» Задачи для решения
1. Какие сборники Евтушенко, согласно отрывку о Евтушенко, выходили с начала 60-х?
2. Напишите продолжение отрывка о Евтушенко, начиная сразу после его последнего предложения.

» Фрагмент страницы
▶

Огонь и агония - Веллер Михаил (читать книги бесплатно txt) 📗
Что характерно: он одевался, наверное, ярче всех в Советском Союзе. Вообще это было еще время стиляг, и молодые литераторы свою оппозиционность кондовой советской традиции проявляли во всем: и в манере разговора, и в принципиальной творческой антипафосности, ироничности, честности, – и в манере одеваться. В своей первой загранпоездке в Лондон молодой Аксенов чуть не весь гонорар за перевод на английский грохнул на какой-то баснословно дорогой модный пиджак, больше ни у кого в Москве такого не было (все равно гонорары почт целиком ВААП отбирал в фонд государства). Ну так Евтушенко был вне конкуренции: какие-то необыкновенные яркие рубашки, невероятно пестрые пиджаки, шейные платки «вырвиглаз», массивные перстни, – с его ростом и сухощавой фигурой это было просто среднее между парадом мод и цирком попугаев. Но он при этом был естественным! Он ужасно любил жизнь во всех ее проявлениях, он воспринимал ее как праздник! И ведь как писал, дьявол…
С начала 60-х пошли сборники «Нежность», «Взмах руки», «Катер связи», и там было буквально тесно от шедевров, простите за малоприличный и даже банально-туповатый такой оборот.

◀

» Данные
▶

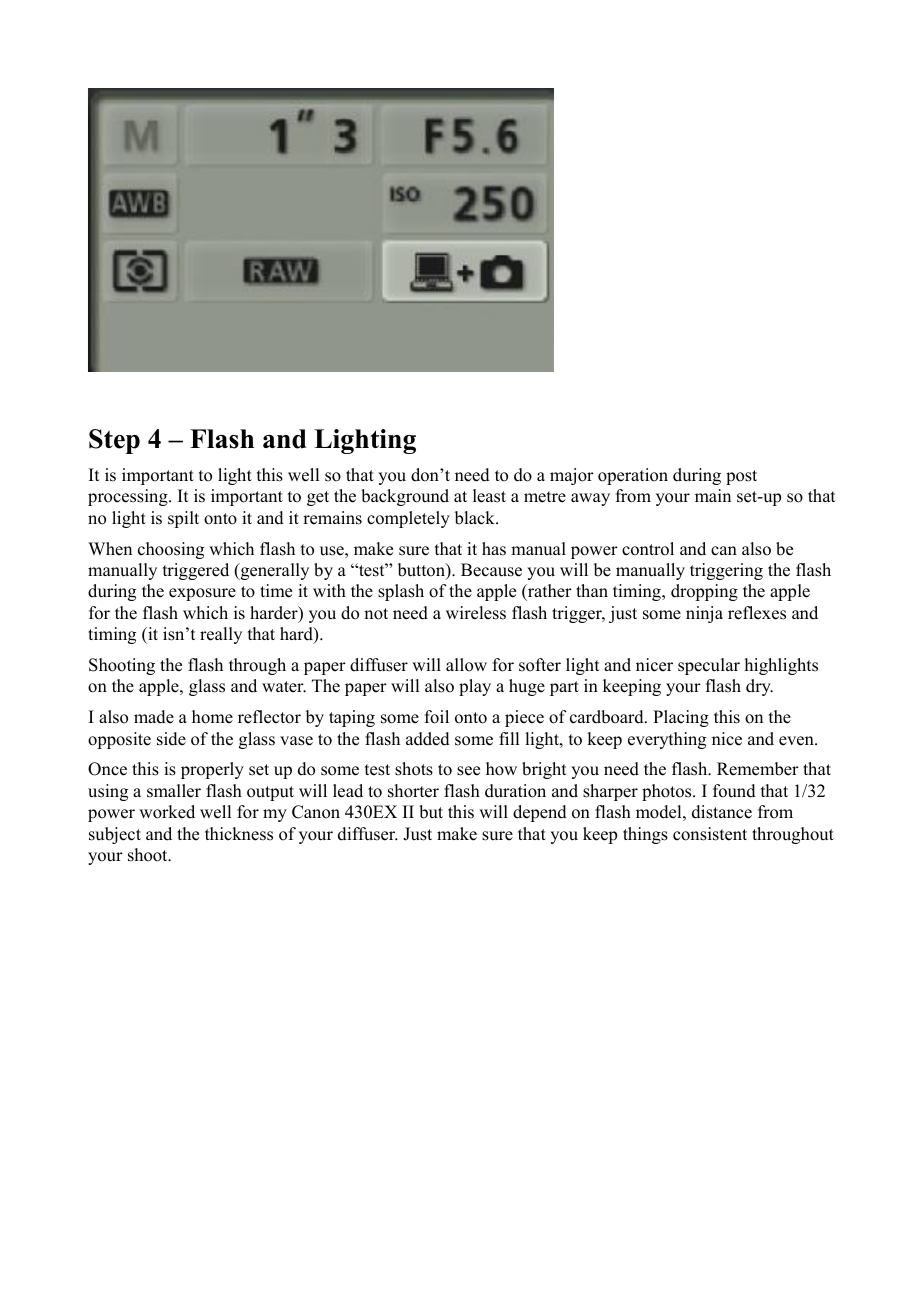 The height and width of the screenshot is (1308, 924). I want to click on worked, so click(167, 812).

◀

» Список ответов
1. «Нежность», «Взмах руки» и «Катер связи».

2.
Здесь вот еще какую вещь необходимо упомянуть. Высокообразованным людям с тонким художественным вкусом не полагалось любить Евтушенко. Полагалось любить и ценить как высокую поэзию Пастернака, Мандельштама, Ахматову и Цветаеву. Это устоявшаяся обойма Поэтов с большой буквы. Любовь к ним – показатель твоего собственного вкуса. А «Евтух», как его фамильярно называли и фанаты, и недоброжелатели, был как бы по сравнению с ними примитивен, простоват, дубоват, лобовой какой-то, и вообще слишком шумный и саморекламистый. И учтите, и поймите, а если сейчас не поймете, то прошу запомнить, и, возможно, удастся понять позднее: все мнения любой тусовки – это конформизм, корпоративная оценка, отсутствие собственного мнения, примитивность и неразвитость собственного вкуса, который не может сам, самостоятельно оценить произведение – и для самоуважения присоединяется к господствующей оценке авторитетов своей группы, которым хочет подражать и быть компетентным и значительным в их глазах.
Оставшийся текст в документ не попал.